## Activity A
According to the text on painting, in what decade did Minimalism appear?
## Activity B
State whether each statement agrees with the text on painting. Answer yes or no, and quote the words from the text that decide it.
(i) Representational painting was dominant for centuries.
(ii) Artists started to abstract the realities they observed in the early twentieth century.
(iii) The text calls the concept introduced by Pop Art revolutionary.
## Activity C
Update the text on painting from "Representational painting dominated" up to and including "of the 1960s.", replacing "nonobjective" with "non-objective".

Painting


Creating images by applying color to a surface is one of the most basic forms of artistic expression; indeed, the history of the world can be viewed in the legacy of paintings that have been left behind by our talented predecessors. Throughout history, the technical and aesthetic qualities of painting have changed, various styles have emerged, and pictorial content has evolved.

Representational painting dominated the world for centuries. Paintings contained content that could be easily recognized, whether the subject matter was religious, historical, or descriptive. Then in the late nineteenth century, artists began to abstract the tangible realities that they observed to produce art filtered through their personal experiences. Within 50 years , abstraction led to the creation of a totally nonobjective idiom in styles such as the Abstract Expressionism of the 1950s and the Minimalism of the 1960s.

Still, the tradition of representation coexisted with abstract painterly forms, but it was reinvented time and again as it reflected the zeitgeist in which it was created. Pop Art of the 1960s, for example, introduced us to the idea that the objects and icons of popular culture could be assimilated and even elevated into the realm of pure art. This concept was revolutionary because it changed the way we viewed the commonplace.

## Extracted information
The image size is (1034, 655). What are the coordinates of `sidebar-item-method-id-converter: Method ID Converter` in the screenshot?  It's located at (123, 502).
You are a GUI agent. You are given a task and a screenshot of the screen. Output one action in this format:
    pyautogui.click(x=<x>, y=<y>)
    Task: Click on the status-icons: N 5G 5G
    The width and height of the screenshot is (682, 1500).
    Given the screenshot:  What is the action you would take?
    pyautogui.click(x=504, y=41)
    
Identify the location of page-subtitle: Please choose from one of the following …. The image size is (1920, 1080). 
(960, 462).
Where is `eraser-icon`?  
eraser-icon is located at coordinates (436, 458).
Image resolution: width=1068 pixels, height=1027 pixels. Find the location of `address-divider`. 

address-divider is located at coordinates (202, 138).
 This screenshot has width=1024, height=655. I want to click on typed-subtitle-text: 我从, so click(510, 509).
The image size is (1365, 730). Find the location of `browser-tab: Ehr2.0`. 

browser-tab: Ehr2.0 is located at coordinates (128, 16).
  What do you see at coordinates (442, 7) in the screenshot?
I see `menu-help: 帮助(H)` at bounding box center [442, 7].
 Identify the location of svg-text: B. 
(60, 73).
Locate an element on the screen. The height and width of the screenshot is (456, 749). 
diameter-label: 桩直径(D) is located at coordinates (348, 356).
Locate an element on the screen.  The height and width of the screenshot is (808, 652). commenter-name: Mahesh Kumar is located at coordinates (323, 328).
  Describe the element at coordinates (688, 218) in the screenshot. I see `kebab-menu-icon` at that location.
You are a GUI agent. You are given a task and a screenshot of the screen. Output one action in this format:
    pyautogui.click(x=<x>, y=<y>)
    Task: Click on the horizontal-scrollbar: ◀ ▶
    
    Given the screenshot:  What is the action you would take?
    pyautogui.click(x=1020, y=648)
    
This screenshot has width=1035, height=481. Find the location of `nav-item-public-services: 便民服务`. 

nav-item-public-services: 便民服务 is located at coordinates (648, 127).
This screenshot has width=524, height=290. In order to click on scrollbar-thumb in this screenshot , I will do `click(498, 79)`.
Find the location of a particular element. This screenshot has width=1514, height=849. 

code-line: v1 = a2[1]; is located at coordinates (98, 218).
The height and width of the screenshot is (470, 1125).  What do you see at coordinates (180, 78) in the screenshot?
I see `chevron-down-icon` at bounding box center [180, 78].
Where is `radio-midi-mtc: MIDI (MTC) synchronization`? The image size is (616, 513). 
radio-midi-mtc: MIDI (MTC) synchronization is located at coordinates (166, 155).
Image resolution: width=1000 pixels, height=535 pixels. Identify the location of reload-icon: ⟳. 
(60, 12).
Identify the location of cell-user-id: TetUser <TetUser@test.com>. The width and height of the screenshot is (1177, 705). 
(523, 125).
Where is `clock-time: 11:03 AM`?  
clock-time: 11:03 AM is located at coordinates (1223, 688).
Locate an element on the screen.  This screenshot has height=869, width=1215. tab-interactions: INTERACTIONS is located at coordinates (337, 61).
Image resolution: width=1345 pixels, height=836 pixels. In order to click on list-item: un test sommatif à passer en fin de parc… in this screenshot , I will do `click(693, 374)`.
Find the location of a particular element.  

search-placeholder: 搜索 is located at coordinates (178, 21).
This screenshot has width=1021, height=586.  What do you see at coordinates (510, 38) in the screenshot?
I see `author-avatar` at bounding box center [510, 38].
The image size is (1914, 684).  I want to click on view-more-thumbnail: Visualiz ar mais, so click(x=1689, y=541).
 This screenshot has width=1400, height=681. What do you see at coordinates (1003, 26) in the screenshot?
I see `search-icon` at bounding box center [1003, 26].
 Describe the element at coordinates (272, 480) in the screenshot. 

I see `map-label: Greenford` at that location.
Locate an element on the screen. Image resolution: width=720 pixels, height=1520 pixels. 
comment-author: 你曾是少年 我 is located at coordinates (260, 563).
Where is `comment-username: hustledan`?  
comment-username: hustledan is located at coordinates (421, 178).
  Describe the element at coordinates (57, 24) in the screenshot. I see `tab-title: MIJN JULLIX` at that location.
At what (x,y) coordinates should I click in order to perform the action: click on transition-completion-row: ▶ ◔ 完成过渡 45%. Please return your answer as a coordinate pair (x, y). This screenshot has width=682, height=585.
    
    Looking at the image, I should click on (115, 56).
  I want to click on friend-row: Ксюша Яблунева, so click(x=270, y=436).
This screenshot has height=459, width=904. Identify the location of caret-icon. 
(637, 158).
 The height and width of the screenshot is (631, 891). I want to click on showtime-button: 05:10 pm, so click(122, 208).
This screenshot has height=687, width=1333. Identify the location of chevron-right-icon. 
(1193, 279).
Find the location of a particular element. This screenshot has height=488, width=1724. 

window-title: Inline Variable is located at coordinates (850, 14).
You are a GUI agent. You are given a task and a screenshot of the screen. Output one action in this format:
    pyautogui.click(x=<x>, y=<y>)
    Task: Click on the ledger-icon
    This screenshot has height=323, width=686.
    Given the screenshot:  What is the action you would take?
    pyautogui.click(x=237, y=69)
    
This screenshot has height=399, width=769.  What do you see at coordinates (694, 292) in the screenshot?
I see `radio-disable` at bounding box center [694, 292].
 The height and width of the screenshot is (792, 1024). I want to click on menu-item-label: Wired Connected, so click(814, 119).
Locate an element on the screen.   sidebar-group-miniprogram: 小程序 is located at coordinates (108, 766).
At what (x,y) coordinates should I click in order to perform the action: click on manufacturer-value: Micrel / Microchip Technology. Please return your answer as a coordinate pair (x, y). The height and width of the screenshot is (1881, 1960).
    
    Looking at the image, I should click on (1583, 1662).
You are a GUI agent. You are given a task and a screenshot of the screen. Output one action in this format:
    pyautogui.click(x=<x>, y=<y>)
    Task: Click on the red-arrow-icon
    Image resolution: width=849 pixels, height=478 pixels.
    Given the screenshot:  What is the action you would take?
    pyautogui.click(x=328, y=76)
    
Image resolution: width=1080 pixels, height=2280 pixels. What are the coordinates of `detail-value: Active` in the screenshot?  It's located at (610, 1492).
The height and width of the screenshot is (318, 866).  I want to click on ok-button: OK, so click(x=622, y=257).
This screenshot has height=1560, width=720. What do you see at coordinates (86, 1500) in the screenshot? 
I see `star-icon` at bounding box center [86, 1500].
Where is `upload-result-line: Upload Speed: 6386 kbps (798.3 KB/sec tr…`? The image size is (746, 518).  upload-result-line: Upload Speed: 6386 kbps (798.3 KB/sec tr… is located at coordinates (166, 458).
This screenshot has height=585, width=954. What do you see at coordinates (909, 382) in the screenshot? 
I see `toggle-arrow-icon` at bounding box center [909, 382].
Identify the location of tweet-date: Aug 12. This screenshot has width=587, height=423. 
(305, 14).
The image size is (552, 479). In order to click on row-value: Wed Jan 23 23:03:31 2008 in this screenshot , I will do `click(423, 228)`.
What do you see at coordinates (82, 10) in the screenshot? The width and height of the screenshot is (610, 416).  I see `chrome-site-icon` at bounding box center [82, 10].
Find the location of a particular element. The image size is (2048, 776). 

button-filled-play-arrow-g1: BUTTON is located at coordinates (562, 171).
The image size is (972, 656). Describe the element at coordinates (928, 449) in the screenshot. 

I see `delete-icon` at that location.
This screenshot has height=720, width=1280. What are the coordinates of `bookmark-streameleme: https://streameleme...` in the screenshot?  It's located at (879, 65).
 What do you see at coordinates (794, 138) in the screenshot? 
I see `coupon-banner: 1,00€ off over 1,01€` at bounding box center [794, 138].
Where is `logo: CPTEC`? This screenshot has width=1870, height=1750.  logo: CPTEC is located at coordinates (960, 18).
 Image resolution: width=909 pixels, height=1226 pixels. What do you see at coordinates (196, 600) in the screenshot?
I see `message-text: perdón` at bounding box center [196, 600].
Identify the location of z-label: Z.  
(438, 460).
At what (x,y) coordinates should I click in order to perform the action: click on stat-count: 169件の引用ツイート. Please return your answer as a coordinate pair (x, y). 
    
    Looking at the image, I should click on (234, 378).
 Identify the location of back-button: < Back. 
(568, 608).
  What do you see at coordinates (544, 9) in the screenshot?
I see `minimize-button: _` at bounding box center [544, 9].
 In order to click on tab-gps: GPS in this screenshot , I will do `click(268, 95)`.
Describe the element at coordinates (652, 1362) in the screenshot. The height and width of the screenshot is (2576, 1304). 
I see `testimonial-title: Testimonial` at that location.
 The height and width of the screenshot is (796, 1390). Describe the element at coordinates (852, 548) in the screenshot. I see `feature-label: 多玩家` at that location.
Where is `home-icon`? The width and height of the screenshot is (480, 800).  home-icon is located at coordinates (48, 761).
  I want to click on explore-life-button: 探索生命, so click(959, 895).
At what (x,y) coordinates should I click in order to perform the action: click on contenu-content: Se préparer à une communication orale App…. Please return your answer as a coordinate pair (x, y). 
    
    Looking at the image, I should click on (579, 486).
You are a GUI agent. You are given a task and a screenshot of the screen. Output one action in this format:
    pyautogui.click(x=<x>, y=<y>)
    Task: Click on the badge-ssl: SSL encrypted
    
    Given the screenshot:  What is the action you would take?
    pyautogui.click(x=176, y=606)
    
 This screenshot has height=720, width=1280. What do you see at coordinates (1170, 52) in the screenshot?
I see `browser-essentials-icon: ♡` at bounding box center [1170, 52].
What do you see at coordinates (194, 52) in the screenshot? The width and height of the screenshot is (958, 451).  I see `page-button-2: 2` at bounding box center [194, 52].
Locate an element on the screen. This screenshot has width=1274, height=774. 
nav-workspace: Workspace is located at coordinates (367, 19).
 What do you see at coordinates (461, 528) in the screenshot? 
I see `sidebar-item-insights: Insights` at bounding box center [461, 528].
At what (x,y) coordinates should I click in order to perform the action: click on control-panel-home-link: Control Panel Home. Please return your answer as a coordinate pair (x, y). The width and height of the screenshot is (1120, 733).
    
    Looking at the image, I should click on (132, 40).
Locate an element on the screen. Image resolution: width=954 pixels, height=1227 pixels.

## Output A
The 1960s.

## Output B
(i) Yes: "Representational painting dominated the world for centuries."
(ii) No: "Then in the late nineteenth century, artists began to abstract the tangible realities that they observed"
(iii) Yes: "This concept was revolutionary"

## Output C
Representational painting dominated the world for centuries. Paintings contained content that could be easily recognized, whether the subject matter was religious, historical, or descriptive. Then in the late nineteenth century, artists began to abstract the tangible realities that they observed to produce art filtered through their personal experiences. Within 50 years , abstraction led to the creation of a totally non-objective idiom in styles such as the Abstract Expressionism of the 1950s and the Minimalism of the 1960s.